- LISTED RECORDS -

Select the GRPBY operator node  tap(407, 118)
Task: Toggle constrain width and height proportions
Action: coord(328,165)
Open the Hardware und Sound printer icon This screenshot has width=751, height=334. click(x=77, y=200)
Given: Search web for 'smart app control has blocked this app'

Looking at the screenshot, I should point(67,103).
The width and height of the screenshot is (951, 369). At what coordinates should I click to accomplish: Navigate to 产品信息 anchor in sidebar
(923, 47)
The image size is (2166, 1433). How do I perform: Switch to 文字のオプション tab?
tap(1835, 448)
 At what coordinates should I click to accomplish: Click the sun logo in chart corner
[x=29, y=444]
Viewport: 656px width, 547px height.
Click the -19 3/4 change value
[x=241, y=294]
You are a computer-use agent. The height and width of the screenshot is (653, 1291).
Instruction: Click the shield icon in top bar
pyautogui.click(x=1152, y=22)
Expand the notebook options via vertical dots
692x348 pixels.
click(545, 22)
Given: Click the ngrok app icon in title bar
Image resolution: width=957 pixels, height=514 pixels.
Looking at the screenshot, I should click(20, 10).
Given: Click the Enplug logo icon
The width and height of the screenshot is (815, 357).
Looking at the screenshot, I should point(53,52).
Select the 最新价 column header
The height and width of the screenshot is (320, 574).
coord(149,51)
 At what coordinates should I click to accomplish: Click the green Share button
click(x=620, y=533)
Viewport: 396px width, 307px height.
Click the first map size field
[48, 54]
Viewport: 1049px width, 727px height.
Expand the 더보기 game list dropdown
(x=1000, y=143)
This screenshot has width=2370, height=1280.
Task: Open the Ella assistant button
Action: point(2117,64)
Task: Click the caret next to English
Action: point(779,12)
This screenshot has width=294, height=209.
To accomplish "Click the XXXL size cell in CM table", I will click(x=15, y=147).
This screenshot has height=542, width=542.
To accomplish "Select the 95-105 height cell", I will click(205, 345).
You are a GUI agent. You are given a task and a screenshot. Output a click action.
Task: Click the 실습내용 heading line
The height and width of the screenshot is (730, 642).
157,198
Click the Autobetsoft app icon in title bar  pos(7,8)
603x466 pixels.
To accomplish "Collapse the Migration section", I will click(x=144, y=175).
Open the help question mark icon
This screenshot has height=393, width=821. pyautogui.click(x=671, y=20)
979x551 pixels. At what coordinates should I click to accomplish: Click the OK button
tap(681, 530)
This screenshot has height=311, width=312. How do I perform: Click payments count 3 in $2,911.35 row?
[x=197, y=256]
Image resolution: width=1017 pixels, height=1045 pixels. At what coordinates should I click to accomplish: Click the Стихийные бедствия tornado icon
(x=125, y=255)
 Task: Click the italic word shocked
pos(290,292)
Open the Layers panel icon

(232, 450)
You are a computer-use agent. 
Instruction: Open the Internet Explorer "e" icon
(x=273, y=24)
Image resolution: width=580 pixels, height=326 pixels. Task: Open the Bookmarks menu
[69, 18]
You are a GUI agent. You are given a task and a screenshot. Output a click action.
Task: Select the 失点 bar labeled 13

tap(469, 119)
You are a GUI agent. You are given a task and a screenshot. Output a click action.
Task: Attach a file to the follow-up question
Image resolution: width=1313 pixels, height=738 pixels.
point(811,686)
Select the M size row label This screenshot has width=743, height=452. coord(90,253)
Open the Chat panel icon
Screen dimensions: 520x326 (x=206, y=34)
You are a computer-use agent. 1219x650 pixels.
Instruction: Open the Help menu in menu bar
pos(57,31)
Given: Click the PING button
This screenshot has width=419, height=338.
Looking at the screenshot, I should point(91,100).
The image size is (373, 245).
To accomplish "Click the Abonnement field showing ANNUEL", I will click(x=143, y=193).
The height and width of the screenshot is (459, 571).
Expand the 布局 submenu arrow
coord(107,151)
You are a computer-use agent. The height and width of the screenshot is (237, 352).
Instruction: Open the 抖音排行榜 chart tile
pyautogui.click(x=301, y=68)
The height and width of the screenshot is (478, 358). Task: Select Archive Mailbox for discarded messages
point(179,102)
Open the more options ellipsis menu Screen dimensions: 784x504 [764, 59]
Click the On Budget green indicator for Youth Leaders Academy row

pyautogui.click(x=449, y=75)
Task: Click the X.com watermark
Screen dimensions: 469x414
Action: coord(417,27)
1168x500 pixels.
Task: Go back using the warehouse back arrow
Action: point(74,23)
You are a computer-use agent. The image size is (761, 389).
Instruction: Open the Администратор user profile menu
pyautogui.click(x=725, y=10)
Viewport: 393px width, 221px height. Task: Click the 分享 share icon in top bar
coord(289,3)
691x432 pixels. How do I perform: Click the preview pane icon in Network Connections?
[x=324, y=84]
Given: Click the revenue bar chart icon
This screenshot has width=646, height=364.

- YOUR INSTRUCTIONS -
Retype every line of the listing above without changing anything.

- RESULT OF THE TASK -
Select the GRPBY operator node  tap(407, 118)
Task: Toggle constrain width and height proportions
Action: coord(328,165)
Open the Hardware und Sound printer icon This screenshot has width=751, height=334. click(x=77, y=200)
Given: Search web for 'smart app control has blocked this app'

Looking at the screenshot, I should point(67,103).
The width and height of the screenshot is (951, 369). At what coordinates should I click to accomplish: Navigate to 产品信息 anchor in sidebar
(923, 47)
The image size is (2166, 1433). How do I perform: Switch to 文字のオプション tab?
tap(1835, 448)
 At what coordinates should I click to accomplish: Click the sun logo in chart corner
[x=29, y=444]
Viewport: 656px width, 547px height.
Click the -19 3/4 change value
[x=241, y=294]
You are a computer-use agent. The height and width of the screenshot is (653, 1291).
Instruction: Click the shield icon in top bar
pyautogui.click(x=1152, y=22)
Expand the notebook options via vertical dots
692x348 pixels.
click(545, 22)
Given: Click the ngrok app icon in title bar
Image resolution: width=957 pixels, height=514 pixels.
Looking at the screenshot, I should click(20, 10).
Given: Click the Enplug logo icon
The width and height of the screenshot is (815, 357).
Looking at the screenshot, I should point(53,52).
Select the 最新价 column header
The height and width of the screenshot is (320, 574).
coord(149,51)
 At what coordinates should I click to accomplish: Click the green Share button
click(x=620, y=533)
Viewport: 396px width, 307px height.
Click the first map size field
[48, 54]
Viewport: 1049px width, 727px height.
Expand the 더보기 game list dropdown
(x=1000, y=143)
This screenshot has width=2370, height=1280.
Task: Open the Ella assistant button
Action: point(2117,64)
Task: Click the caret next to English
Action: point(779,12)
This screenshot has width=294, height=209.
To accomplish "Click the XXXL size cell in CM table", I will click(x=15, y=147).
This screenshot has height=542, width=542.
To accomplish "Select the 95-105 height cell", I will click(205, 345).
You are a GUI agent. You are given a task and a screenshot. Output a click action.
Task: Click the 실습내용 heading line
The height and width of the screenshot is (730, 642).
157,198
Click the Autobetsoft app icon in title bar  pos(7,8)
603x466 pixels.
To accomplish "Collapse the Migration section", I will click(x=144, y=175).
Open the help question mark icon
This screenshot has height=393, width=821. pyautogui.click(x=671, y=20)
979x551 pixels. At what coordinates should I click to accomplish: Click the OK button
tap(681, 530)
This screenshot has height=311, width=312. How do I perform: Click payments count 3 in $2,911.35 row?
[x=197, y=256]
Image resolution: width=1017 pixels, height=1045 pixels. At what coordinates should I click to accomplish: Click the Стихийные бедствия tornado icon
(x=125, y=255)
 Task: Click the italic word shocked
pos(290,292)
Open the Layers panel icon

(232, 450)
You are a computer-use agent. 
Instruction: Open the Internet Explorer "e" icon
(x=273, y=24)
Image resolution: width=580 pixels, height=326 pixels. Task: Open the Bookmarks menu
[69, 18]
You are a GUI agent. You are given a task and a screenshot. Output a click action.
Task: Select the 失点 bar labeled 13

tap(469, 119)
You are a GUI agent. You are given a task and a screenshot. Output a click action.
Task: Attach a file to the follow-up question
Image resolution: width=1313 pixels, height=738 pixels.
point(811,686)
Select the M size row label This screenshot has width=743, height=452. coord(90,253)
Open the Chat panel icon
Screen dimensions: 520x326 (x=206, y=34)
You are a computer-use agent. 1219x650 pixels.
Instruction: Open the Help menu in menu bar
pos(57,31)
Given: Click the PING button
This screenshot has width=419, height=338.
Looking at the screenshot, I should point(91,100).
The image size is (373, 245).
To accomplish "Click the Abonnement field showing ANNUEL", I will click(x=143, y=193).
The height and width of the screenshot is (459, 571).
Expand the 布局 submenu arrow
coord(107,151)
You are a computer-use agent. The height and width of the screenshot is (237, 352).
Instruction: Open the 抖音排行榜 chart tile
pyautogui.click(x=301, y=68)
The height and width of the screenshot is (478, 358). Task: Select Archive Mailbox for discarded messages
point(179,102)
Open the more options ellipsis menu Screen dimensions: 784x504 [764, 59]
Click the On Budget green indicator for Youth Leaders Academy row

pyautogui.click(x=449, y=75)
Task: Click the X.com watermark
Screen dimensions: 469x414
Action: coord(417,27)
1168x500 pixels.
Task: Go back using the warehouse back arrow
Action: point(74,23)
You are a computer-use agent. The image size is (761, 389).
Instruction: Open the Администратор user profile menu
pyautogui.click(x=725, y=10)
Viewport: 393px width, 221px height. Task: Click the 分享 share icon in top bar
coord(289,3)
691x432 pixels. How do I perform: Click the preview pane icon in Network Connections?
[x=324, y=84]
Given: Click the revenue bar chart icon
This screenshot has width=646, height=364.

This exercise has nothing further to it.